Des organisations indigènes, des défenseurs des droits de l'homme et des guides spirituels du Guatemala ont condamné ce lundi l'assassinat du guide spirituel Domingo Choc Ché, survenu le 6 juin 2020 dans le village de Chimay, San Luis, département de Petén.

Domingo Choc Che, était membre de l'Association des guides spirituels mayas et a été victime d'une foule qui l'a accusé de pratiquer des actes de sorcellerie. L'attaque a été documentée dans des vidéos qui ont circulé sur les réseaux sociaux et ont suscité l'indignation.

Selon le Conseil des guides spirituels, Choc se consacrait à la connaissance des plantes médicinales ancestrales et au respect de la nature pour couper chaque plante et l'utiliser.

Monica Berger, chef de l'unité d'anthropologie de l'Universidad del Valle de Guatemala, a déclaré que le guide spirituel travaillait sur la récupération de l'ancienne médecine naturelle maya.

"Nous travaillions sur un inventaire des espèces médicinales afin de documenter et de protéger les connaissances médicinales des Q'eqchi", a déclaré l'anthropologue.

Le médiateur guatémaltèque pour les droits de l'homme, Jordán Rodas, a condamné les événements au cours desquels Choc, qu'il définit comme un expert des questions liées à la médecine naturelle, a perdu la vie.

Selon un communiqué de presse du bureau du médiateur des droits de l'homme (PDH), un dossier a été ouvert pour suivre les actions de la police nationale civile (PNC) et du ministère public (MP) pendant l'événement.

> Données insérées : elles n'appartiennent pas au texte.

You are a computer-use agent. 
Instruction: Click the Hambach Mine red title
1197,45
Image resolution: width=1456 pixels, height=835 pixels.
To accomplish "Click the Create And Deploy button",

Le gouverneur du département de Petén, Luis Burgos, a rapporté que le jour du meurtre, plusieurs agents de la PNC n'ont pas pu entrer dans la communauté, en raison de l'opposition des habitants. Burgos a déploré l'événement et a ajouté qu'il fallait dialoguer avec certains voisins pour permettre aux procureurs de la MP d'entrer pour recueillir des preuves.